Openstelling van de begraafplaats

Artikel 6. Openstelling

  • 1.

    De begraafplaats is toegankelijk van zonsopgang tot zonsondergang.

  • 2.

    Het is verboden gedurende de tijd dat de begraafplaats niet voor het publiek is geopend, zich daarop te bevinden, behoudens door het college te verlenen ontheffing.

  • 3.

    De beheerder kan de toegangen en/of (delen van) de begraafplaats tijdelijk sluiten.

Artikel 7. Tijden van begraven en asbezorging

  • 1.

    De tijden van het begraven van overledenen en van het bijzetten van een asbus of het verstrooien van as worden door het college nader bepaald.

  • 2.

    Op zondagen en algemeen erkende feest- en gedenkdagen vinden geen begravingen, bijzettingen of verstrooiingen plaats. De beheerder kan in bijzondere gevallen ontheffing verlenen.

  • 3.

    Het tijdstip van begraven, bijzetten of het verstrooien van as wordt telkens en voor elk geval afzonderlijk door de beheerder, in overleg met de opdrachtgever van de begrafenis of de plechtigheid, vastgesteld.

  • 4.

    Op hetzelfde tijdstip mag op de begraafplaats niet meer dan één begrafenis, bijzetting of verstrooiing plaatsvinden.

  • 5.

    De beheerder kan in bijzondere gevallen van het bepaalde in het vierde lid afwijken.

Ordemaatregelen

Artikel 8. Verboden

  • 1.

    Het is verboden op de begraafplaats:

    • a.

      zich op hinderlijke wijze te gedragen;

    • b.

      te colporteren of goederen voor verkoop aan te bieden;

    • c.

      op enige wijze reclame te maken voor handel of bedrijf;

    • d.

      op de graven te lopen, te gaan zitten anders dan op de daartoe aangebrachte zitplaatsen;

    • e.

      de graven, de gedenktekens, de beplanting, de gebouwen en de paden te bekladden, te beschadigen of op enigerlei wijze te verontreinigen;

    • f.

      iets te doen of na te laten dat in strijd is met de eerbied van de nagedachtenis van de overledenen;

    • g.

      dieren te begraven of as van dieren te verstrooien of te begraven.

  • 2.

    Het is verboden zich toegang tot de begraafplaats te verschaffen anders dan via de daarvoor bestemde ingangen.

  • 3.

    Het is verboden op de begraafplaats:

    • a.

      bromfietsen, rij- of voertuigen, mee te nemen en in gebruik te nemen, anders dan ter gelegenheid van een begrafenis of tot het vervoeren van materialen bestemd voor op de begraafplaats te verrichten werkzaamheden of het vervoeren van gehandicapten.

    • b.

      sneller dan stapvoets te rijden.

  • 4.

    Het meenemen van dieren op de begraafplaats is niet toegestaan, met uitzondering van blindengeleidehonden of andere hulphonden.

  • 5.

    Het college kan ontheffing verlenen van de verboden, zoals genoemd in het derde lid onder punt a en het vierde lid.

Artikel 9. Ordehandhaving

  • 1.

    Bezoekers, personeel van uitvaartondernemingen en personen die werkzaamheden op de begraafplaats hebben te verrichten, zijn verplicht zich in het belang van de orde, rust en netheid te houden aan de aanwijzingen van de beheerder.

  • 2.

    Degenen die zich niet aan de in het eerste lid bedoelde aanwijzingen houden, moeten zich op eerste aanzegging van de beheerder van de begraafplaats verwijderen.

  • 3.

    Het is steenhouwers, hoveniers en daarmee gelijk te stellen personen verboden, anders dan met toestemming van of namens de beheerder, werkzaamheden aan grafbedekkingen op de begraafplaatsen te verrichten.
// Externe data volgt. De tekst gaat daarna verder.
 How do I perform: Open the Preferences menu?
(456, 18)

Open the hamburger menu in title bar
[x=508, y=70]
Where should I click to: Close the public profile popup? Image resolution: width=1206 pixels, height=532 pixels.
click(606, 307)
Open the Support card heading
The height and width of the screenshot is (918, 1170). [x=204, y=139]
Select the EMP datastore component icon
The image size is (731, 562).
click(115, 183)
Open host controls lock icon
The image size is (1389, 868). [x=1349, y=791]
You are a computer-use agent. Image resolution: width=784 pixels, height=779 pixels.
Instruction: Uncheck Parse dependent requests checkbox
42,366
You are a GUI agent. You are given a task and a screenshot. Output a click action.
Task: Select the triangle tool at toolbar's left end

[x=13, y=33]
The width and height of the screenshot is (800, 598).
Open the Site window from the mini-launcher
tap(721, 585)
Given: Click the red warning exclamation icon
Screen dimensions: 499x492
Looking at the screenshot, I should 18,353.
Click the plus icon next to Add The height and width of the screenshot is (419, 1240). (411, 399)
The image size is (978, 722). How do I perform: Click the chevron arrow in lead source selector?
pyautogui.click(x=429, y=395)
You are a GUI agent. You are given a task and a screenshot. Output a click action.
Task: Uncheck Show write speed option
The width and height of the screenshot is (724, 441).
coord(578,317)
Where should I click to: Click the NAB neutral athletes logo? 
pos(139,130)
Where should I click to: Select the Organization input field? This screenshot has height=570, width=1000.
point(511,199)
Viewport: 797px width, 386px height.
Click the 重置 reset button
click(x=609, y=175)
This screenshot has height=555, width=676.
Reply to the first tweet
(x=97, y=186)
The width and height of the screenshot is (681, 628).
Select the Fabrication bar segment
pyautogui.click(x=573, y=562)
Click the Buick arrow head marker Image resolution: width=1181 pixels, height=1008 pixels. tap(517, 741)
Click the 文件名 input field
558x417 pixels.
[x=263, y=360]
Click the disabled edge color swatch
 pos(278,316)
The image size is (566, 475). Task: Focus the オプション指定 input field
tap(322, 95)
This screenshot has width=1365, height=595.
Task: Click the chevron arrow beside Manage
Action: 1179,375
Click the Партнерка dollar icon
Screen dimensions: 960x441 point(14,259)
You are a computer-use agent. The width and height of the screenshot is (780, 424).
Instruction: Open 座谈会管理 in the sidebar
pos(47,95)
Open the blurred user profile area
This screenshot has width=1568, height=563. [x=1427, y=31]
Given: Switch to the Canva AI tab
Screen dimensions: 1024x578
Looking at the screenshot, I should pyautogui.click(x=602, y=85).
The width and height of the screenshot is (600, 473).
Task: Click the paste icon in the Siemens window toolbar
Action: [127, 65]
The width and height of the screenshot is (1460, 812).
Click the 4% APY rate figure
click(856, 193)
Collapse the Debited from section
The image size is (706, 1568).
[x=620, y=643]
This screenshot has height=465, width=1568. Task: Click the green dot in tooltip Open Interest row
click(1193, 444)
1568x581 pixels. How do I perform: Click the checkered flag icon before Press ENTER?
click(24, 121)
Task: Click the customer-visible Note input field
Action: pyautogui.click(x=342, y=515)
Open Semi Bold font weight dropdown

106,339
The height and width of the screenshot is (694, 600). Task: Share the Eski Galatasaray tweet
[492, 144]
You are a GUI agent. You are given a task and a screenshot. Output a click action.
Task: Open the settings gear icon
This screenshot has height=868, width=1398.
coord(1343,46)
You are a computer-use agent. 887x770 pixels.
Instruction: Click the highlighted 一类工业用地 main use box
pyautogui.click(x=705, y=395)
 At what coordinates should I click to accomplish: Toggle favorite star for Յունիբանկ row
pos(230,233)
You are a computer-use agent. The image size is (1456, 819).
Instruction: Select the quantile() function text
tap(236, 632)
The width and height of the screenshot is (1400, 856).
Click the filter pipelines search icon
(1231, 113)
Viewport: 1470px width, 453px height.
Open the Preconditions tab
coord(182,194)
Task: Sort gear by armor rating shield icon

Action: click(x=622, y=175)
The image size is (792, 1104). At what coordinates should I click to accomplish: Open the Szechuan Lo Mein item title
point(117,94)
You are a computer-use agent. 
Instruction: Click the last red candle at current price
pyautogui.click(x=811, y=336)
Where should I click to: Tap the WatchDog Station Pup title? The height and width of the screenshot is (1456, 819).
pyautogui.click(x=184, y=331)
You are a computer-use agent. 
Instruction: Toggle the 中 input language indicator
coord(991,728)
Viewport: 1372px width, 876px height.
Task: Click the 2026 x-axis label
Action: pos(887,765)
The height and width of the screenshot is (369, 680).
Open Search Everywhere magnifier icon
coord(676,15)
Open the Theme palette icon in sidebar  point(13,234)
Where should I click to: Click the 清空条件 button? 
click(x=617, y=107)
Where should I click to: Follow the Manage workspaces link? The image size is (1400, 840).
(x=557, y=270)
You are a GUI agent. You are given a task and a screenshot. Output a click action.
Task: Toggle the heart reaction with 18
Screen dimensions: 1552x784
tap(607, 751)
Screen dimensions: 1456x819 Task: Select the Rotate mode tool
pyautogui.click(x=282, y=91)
Deze toestemming kan mondeling of schriftelijk worden gegeven.

  • 4.

    In verband met werkzaamheden op de begraafplaats en ter handhaving van de orde op de begraafplaats kan bezoekers de toegang tot de begraafplaats of een deel van de begraafplaats worden ontzegd door de beheerder.

Artikel 10. Plechtigheden

Dodenherdenkingen, plechtige onthullingen van gedenktekens en dergelijke plechtigheden op de begraafplaats, niet zijnde begrafenissen, moeten vijf dagen van tevoren worden gemeld aan de beheerder onder opgave van datum en uur van de plechtigheid en de wijze waarop de plechtigheid zal plaatsvinden.

Uitgifte en onderscheid graven

Artikel 11. Uitgifte graven

  • 1.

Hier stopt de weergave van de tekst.